The interpretations of our findings are limited in several ways. We have no prior data from Africa to compare with. Secondly, the outcomes between lower primary and upper primary classes are limited for purposes of comparison because the measures are different and by different participants in each year group. CBCL for lower primary relied on parent’s perception of problems and YSR for upper children was by the children themselves on how they perceived their own problems. Many studies from across the globe indicate disagreement between parents rating their children using CBCL and children rating themselves using YSR [40,41,42,43,44,45]. Other studies suggest some agreements on CBCL by parents and YSR [46, 47]. However, this is only applicable if there is the same cohort of parents and same cohort of students both focusing on the students at more or less the same time. Furthermore, the adapted versions for the life skills are different for lower primary and upper primary classes as they were designed to be age appropriate.

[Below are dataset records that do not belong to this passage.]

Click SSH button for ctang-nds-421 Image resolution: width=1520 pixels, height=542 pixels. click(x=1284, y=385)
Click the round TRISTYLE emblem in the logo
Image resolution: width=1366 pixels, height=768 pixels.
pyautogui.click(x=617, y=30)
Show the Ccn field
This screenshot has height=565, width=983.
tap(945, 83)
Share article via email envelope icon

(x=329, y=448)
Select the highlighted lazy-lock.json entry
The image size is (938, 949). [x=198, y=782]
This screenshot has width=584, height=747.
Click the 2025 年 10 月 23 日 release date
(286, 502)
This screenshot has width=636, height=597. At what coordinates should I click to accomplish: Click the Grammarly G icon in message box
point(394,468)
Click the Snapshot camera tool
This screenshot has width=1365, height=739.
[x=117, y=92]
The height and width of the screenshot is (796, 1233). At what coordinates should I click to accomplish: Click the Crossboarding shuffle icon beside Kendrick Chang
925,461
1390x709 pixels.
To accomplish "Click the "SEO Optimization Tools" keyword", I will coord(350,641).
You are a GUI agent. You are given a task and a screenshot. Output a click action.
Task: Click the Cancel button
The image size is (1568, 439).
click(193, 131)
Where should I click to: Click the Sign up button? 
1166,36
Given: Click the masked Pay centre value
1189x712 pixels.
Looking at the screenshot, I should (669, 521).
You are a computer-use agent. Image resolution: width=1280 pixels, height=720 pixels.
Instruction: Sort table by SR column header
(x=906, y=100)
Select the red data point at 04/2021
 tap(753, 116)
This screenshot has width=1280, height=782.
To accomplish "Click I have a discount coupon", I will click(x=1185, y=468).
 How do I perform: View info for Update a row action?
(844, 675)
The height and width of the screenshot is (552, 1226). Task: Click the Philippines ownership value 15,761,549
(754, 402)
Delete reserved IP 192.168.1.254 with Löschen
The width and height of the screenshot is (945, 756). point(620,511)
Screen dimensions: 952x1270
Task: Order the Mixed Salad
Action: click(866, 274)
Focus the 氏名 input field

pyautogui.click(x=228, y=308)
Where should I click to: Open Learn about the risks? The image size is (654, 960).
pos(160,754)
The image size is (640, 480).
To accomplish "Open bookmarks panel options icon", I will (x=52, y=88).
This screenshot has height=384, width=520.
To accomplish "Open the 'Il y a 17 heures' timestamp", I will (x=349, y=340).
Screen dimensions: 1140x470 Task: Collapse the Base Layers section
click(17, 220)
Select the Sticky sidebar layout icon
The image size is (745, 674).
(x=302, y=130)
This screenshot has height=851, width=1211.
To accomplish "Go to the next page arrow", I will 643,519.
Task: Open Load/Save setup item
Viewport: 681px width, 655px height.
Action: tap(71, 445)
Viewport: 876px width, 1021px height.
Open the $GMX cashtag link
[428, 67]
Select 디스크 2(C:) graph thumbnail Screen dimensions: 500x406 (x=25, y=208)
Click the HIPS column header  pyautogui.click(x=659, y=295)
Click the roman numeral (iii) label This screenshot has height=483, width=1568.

We employed a single group pretest and posttest design without a control group or waitlisted group for comparison. However, this limitation is mainly logistical to separate children in the same class to one group receiving an intervention and another one not receiving intervention – can have negative impacts – those receiving intervention being viewed as the ones with mental illness by those not receiving intervention. We used a subsample of Kenya, so our results are not necessarily representative of all Kenyan students. The socio-demographics of the guardians/ parents were given by the children. This most likely explains the high levels of missing information (7.8 – 12.8%) in both rural and peri-urban schools since the children may not be in the know of all socio-demographics of their parents.

Conclusions

Our study is an additional demonstration of the feasibility of life-skills training, in this case with the focus on academic improvement, probably mediated by improvements in mental health. We advocate for further mixed methods studies that will take into account these preliminary findings, to determine more precisely the design and then deliver randomized clinical trials to test school based interventions for mental health for impact on childhood mental health and academic performance.